Nous avons débuté dans l’enceinte de l’école publique en face du lamidat (L’actuelle École Publique de Guidiguis Groupe I Ndlr). Un hangar y a été construit pour abriter les premiers élèves. Un mécanisme de recrutement et sélection au Concours d’entrée en 6e a été mis sur pied et dans le respect des quota 50 élèves par classe a été mis sur pieds. Ce qui a permis de filtrer les meilleurs élèves. A cette époque, l’établissement comptait 55 élèves parmi lesquels 14 filles.
Quelles étaient les difficultés auxquelles vous étiez confronté ainsi que les élèves et comment surmontiez-vous ces difficultés ?
La première année n’était pas facile, car étant à deux avec mon épouse, j’enseignais toutes les matières scientifiques et elle, toutes les matières littéraires. Au début, le Sous inspecteur de l’enseignement primaire, TCHEF NDOSSOMA, nous a donné un coup de main en EC (Education Civique actuellement Education à la Citoyenneté et à la Morale Ndlr). Au départ, l’établissement comptait 55 élèves parmi lesquels 14 filles. Il n’avait pas de bibliothèque. Par le biais de leurs engagements, les professeurs cherchaient et trouvaient des documents de travail. Beaucoup peuvent le témoigner.

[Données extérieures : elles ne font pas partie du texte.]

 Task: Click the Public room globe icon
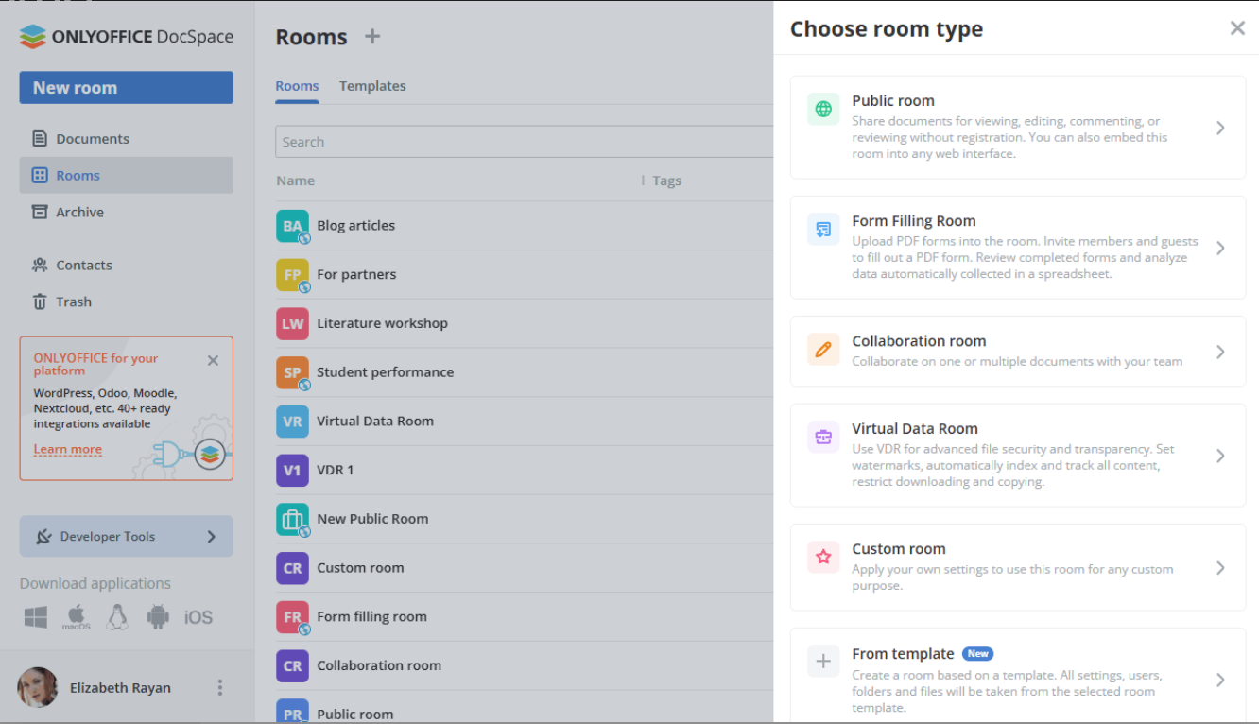(x=823, y=110)
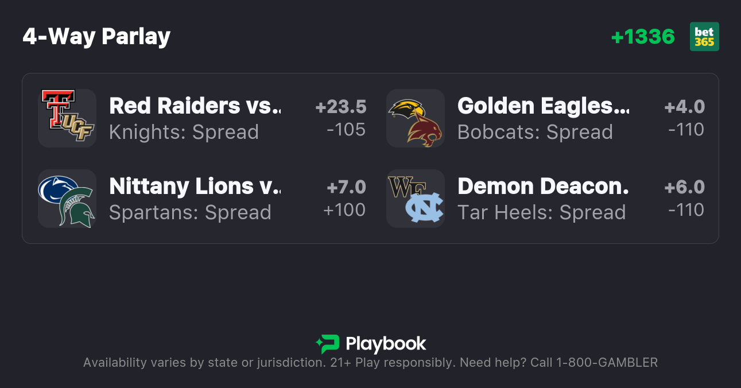Viewport: 741px width, 388px height.
Task: Open the Red Raiders vs. Knights matchup
Action: tap(195, 106)
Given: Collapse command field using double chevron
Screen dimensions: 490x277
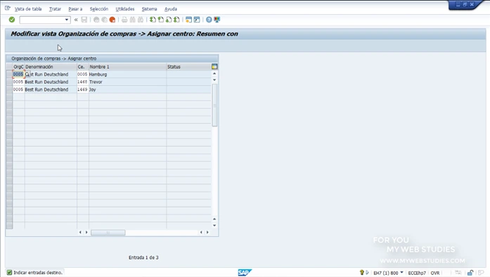Looking at the screenshot, I should pyautogui.click(x=76, y=20).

Et à partir de quelle année le siège CES est déporté de l’actuelle École publique de Guidiguis Groupe I pour le quartier Pitchoutonguel plus connu sous le vocable « Mandougoing » ?
Nous avons passé moins de deux ans sur place, car un BIP avait été octroyé par le Mineduc (Ministère de l’Education Nationale qui combinait le Ministère des Enseignements Secondaires et celui de l’Enseignement de Base, Ndlr) à l’époque pour la réalisation des salles de classe au site actuel. Le site a été choisi avec le concours du Lamido de l’époque, AHMADOU SADOU si je ne me trompe.
Combien d’année avez-vous passé à Guidiguis ?
J’ai passé 8 années à Guidiguis. J’avais même ma propre concession à moins de 100 mètres avant le collège. Dès mon affectation, j’ai laissé ma concession en location pour un an et après je l’ai vendue.